At a Senate Banking Committee hearing today, Kohn said the collapse of the mortgage market and asset-backed securities, and the credit tightening that followed, led to losses at many banks. He predicted more asset write-downs at large bank holding companies, but did not make a specific prediction.
Kohn also said there was a 'moderate overall decline in liquid assets' as a portion of total assets at bank holding companies, which together hold more than 14 trln usd in assets, and said 'strains have emerged in term interbank funding markets.'
'But in general these losses should not threaten their viability,' he told the committee.
Kohn noted that bank holding companies still reported net income of 90 bln usd in 2007, despite losses of more than 8 bln usd in the last quarter of the year. He added that while the non-performing asset ratio of these holding companies increased, the ratio was still lower than levels it reached earlier in the decade.
Kohn also pointed out that these holding companies have still maintained their required capital ratios, and said the largest companies are still managing to raise capital.
Kohn said state-member banks, which are regulated by both the Fed and state authorities, saw non-performing assets rise 'sharply' in the past year, and said the percentage of these banks with less-than-satisfactory supervisory ratings rose from 4.5 pct in 2006 to 6.3 pct in 2007.
'Like bank holding companies, these banks face deteriorating credit conditions in 2008 and we anticipate further increases in their loan delinquencies and charge-offs,' he said. 'We also foresee more difficult liquidity conditions for some of these banks,' and more banks with less-than-satisfactory ratings.
One trouble spot for smaller banks could be their exposure to commercial real estate loans, for which delinquencies doubled in 2007 to a rate of more than 2 pct.

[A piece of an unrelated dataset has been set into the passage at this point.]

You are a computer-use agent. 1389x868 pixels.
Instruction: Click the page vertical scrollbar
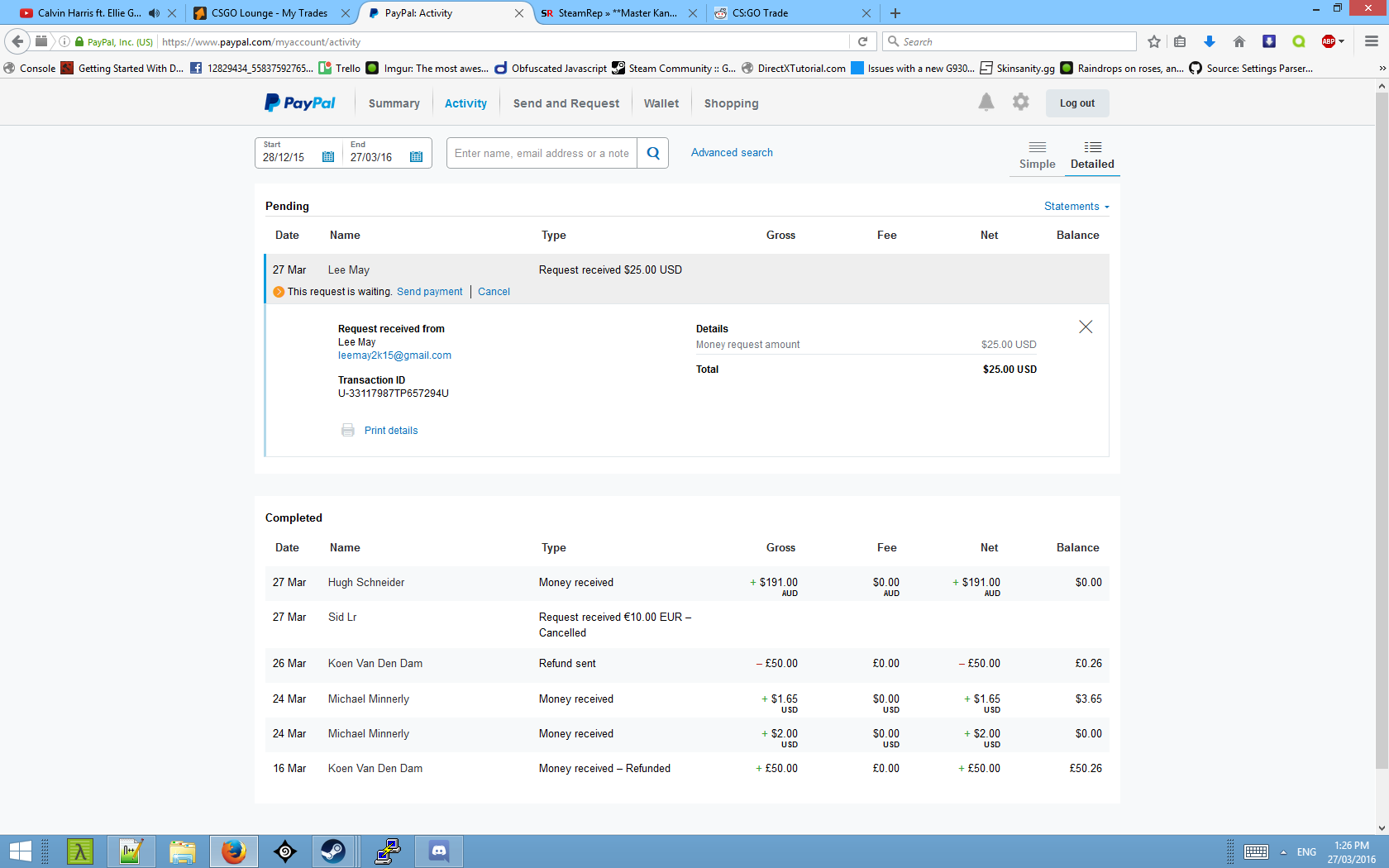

Kohn said small and medium-sized banks have 'sizable exposure' to commercial real estate loans, and said some banks were not effective in managing their exposure to this sector of the market.
Kohn said the Fed is planning a review on this issue to identify banks more at risk in this area.

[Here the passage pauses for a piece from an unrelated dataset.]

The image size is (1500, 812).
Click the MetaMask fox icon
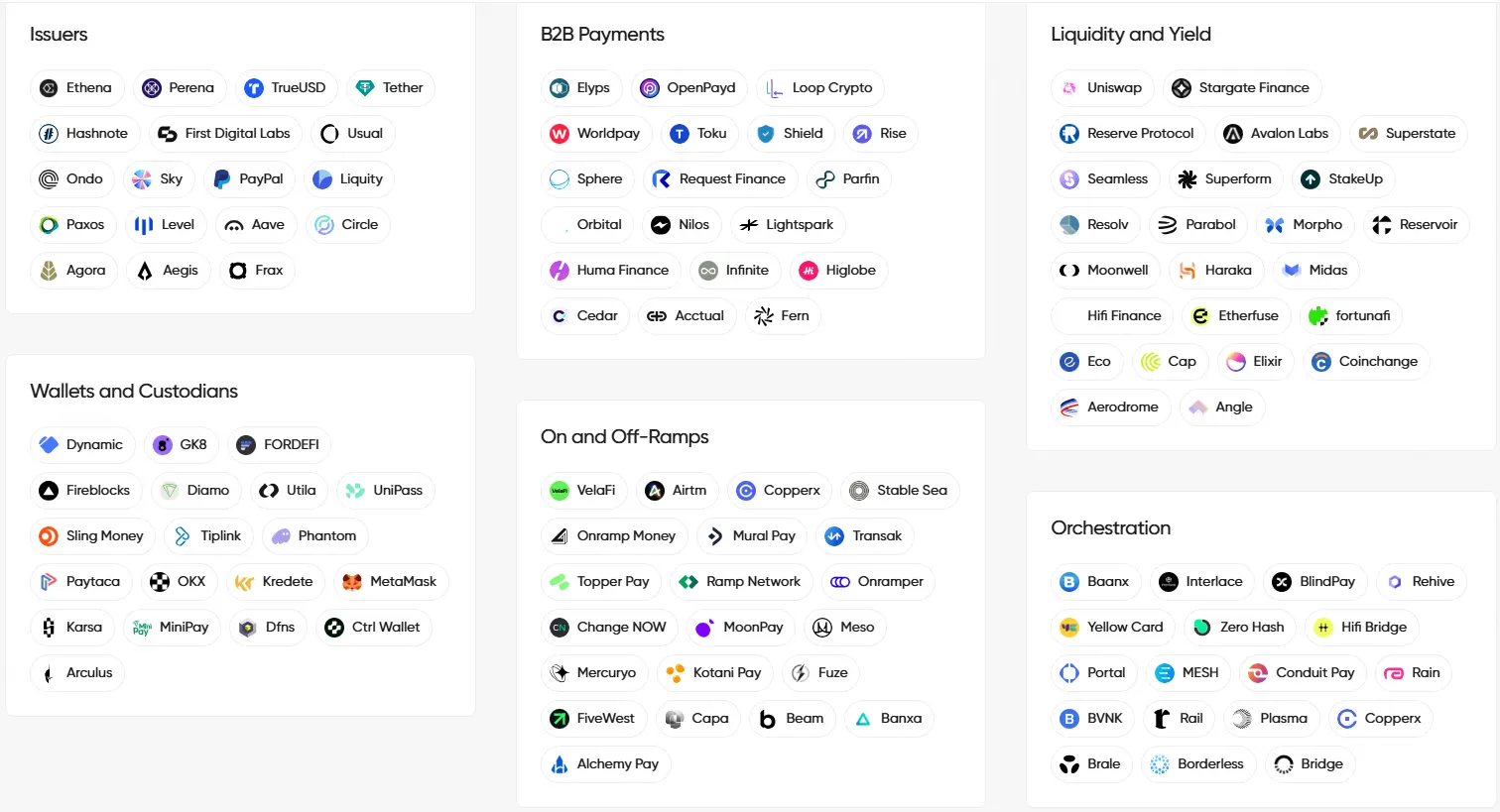click(352, 582)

Kohn outlined a range of activities that the Fed is undertaking to ensure banks can improve their risk management practices, but said the Fed itself must improve the way it oversees large bank holding companies and member-state banks.
'As supervisors, we must redouble our efforts to ensure risk management practices and controls keep pace with changes in financial markets and business models, providing both positive incentives and clear consequences,' Kohn said.
He said many banks were not aware of the risks of structured credit problems, and said the Fed is working to educate banks based on the lessons learned from last year's credit crunch and the collapse of many mortgage products.
'We are conducting critical assessments of our own supervisory programs, policies, and practices,' Kohn said. 'Our intent is to identify opportunities for improving our own supervisory processes both within the current environment and as preparation for future supervisory challenges.'
Steps the Fed is taking include encouraging loan workouts through modifications, deferrals, extensions, and conversion to fixed rate loans. The Fed has also put out rules for comment aimed at improving lending standards, which he said will 'depend critically on strong enforcement.'
The Fed is also working to improve the Truth in Lending Act in order to ensure more information disclosure at the time loans are made.
Kohn said the Fed is also closely watching the credit card delinquency rate, which rose in the second half of 2007. He said bankruptcy rates also bear watching, since an increase there 'could be a harbinger' of delinquencies on other consumer loans.